(Stored items)
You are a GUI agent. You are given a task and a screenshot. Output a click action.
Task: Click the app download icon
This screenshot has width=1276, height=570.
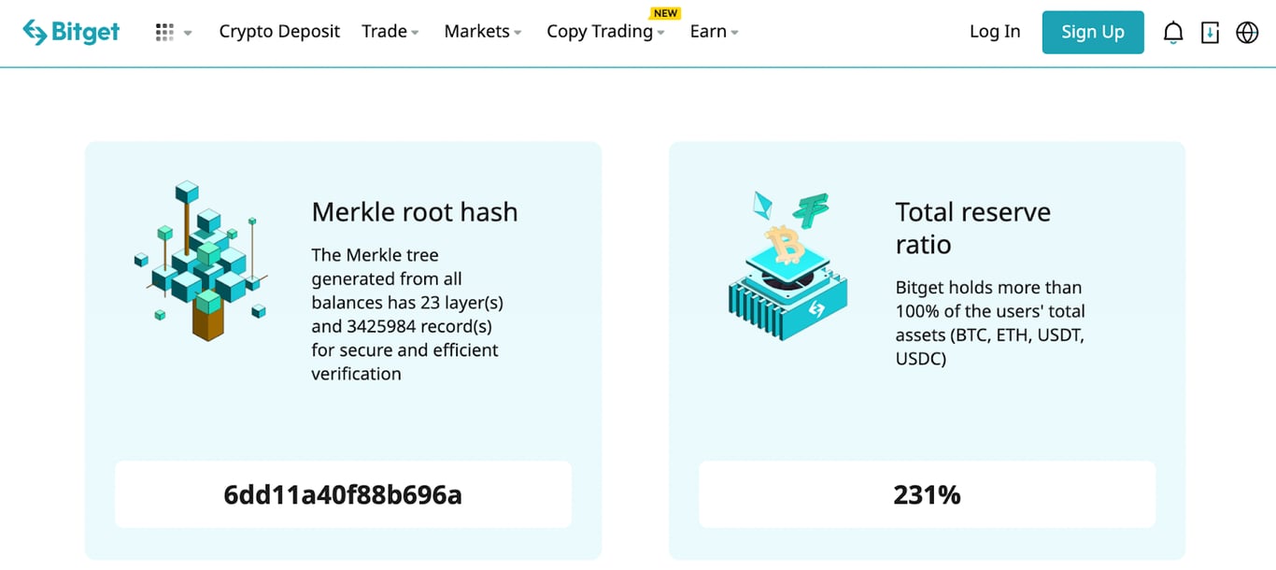point(1210,32)
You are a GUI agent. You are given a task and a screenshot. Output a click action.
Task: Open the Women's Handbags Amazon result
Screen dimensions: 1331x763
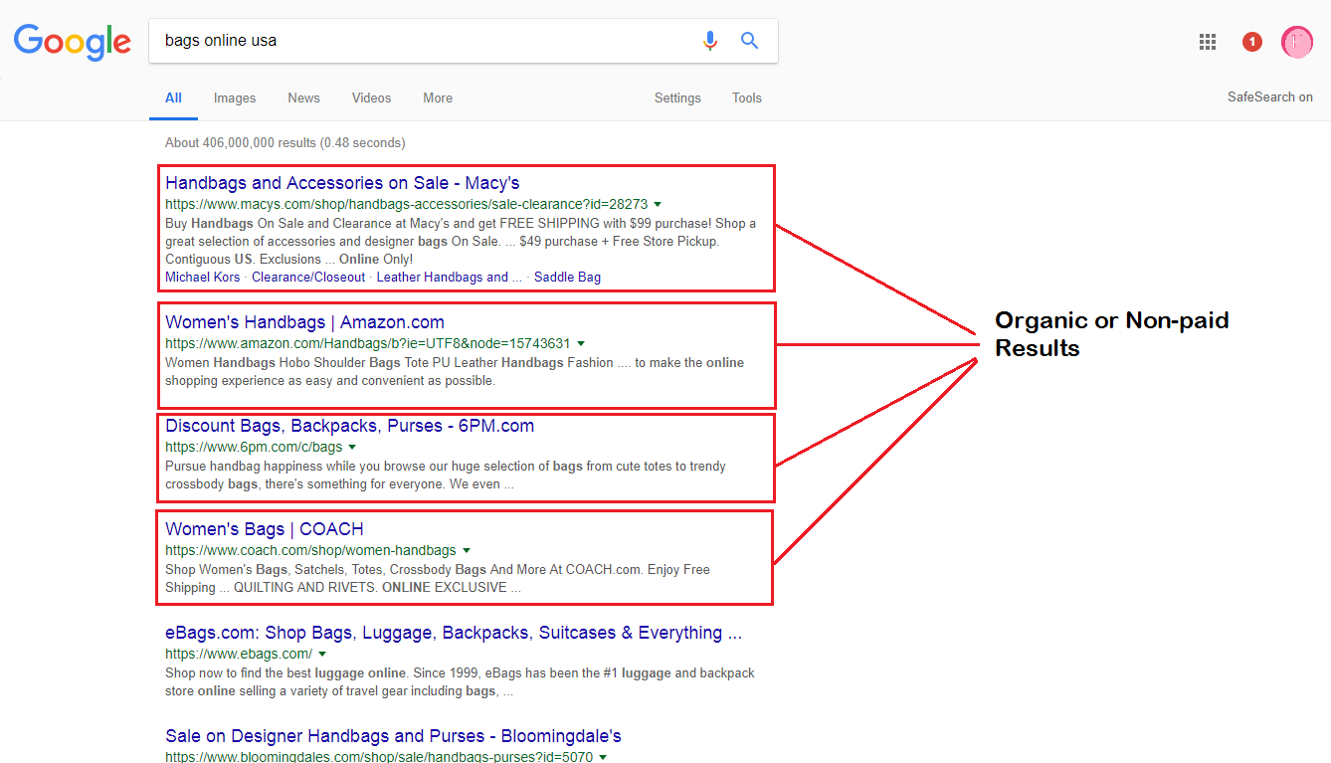[x=303, y=321]
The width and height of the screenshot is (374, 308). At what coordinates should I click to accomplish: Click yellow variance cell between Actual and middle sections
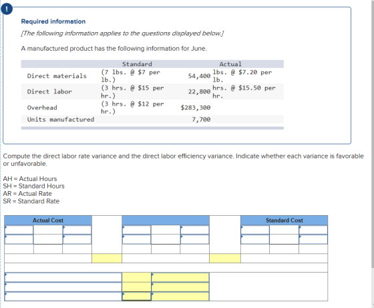pos(107,259)
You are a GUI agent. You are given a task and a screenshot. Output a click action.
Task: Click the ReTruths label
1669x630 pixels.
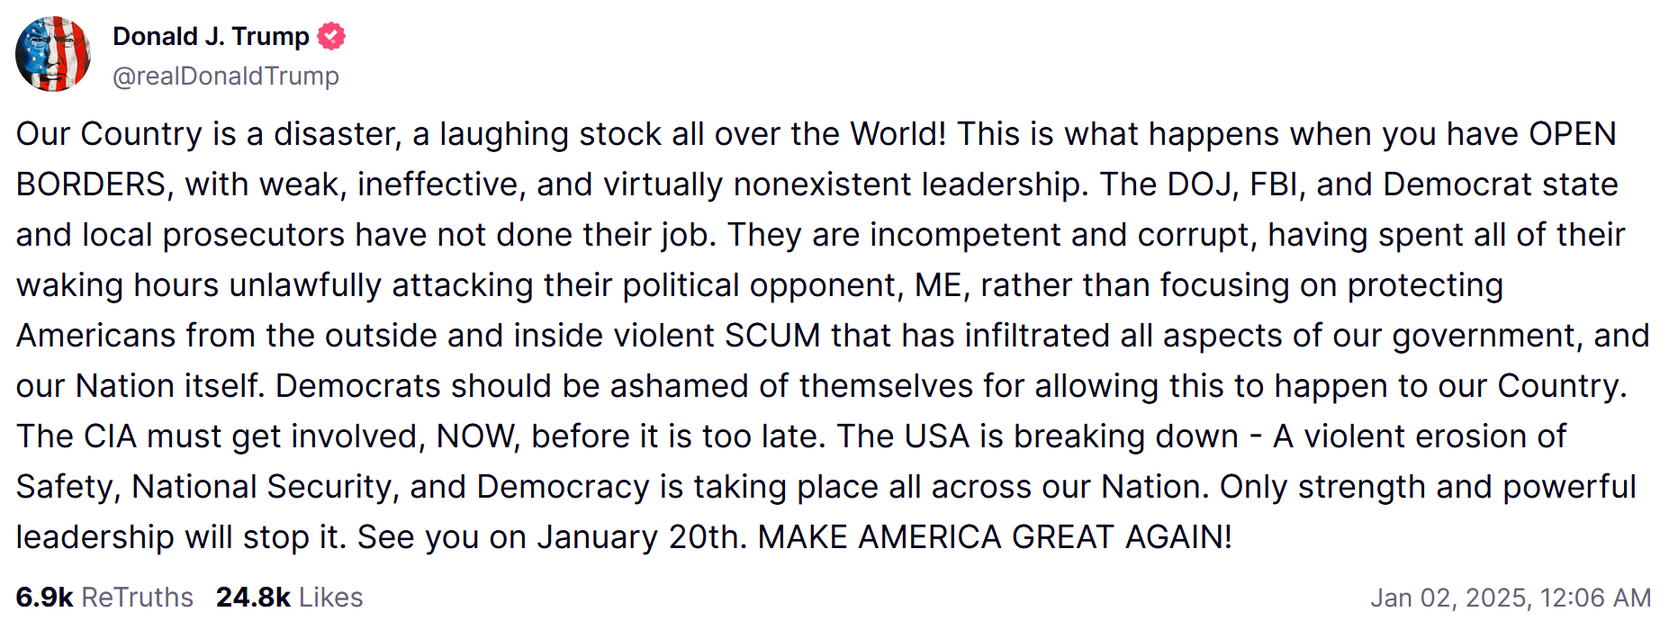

Problem to work on — All the records need to be printed again exactly as written, though without their pictures.

Solution to this problem —
You are a GUI agent. You are given a task and a screenshot. Output a click action.
Task: Click the app download icon
This screenshot has width=1276, height=570.
point(1210,32)
You are a GUI agent. You are given a task and a screenshot. Output a click action.
Task: Open the Women's Handbags Amazon result
Screen dimensions: 1331x763
[x=303, y=321]
The width and height of the screenshot is (374, 308). At what coordinates should I click to accomplish: Click yellow variance cell between Actual and middle sections
pos(107,259)
You are a GUI agent. You are given a task and a screenshot. Output a click action.
Task: Click the ReTruths label
1669x630 pixels.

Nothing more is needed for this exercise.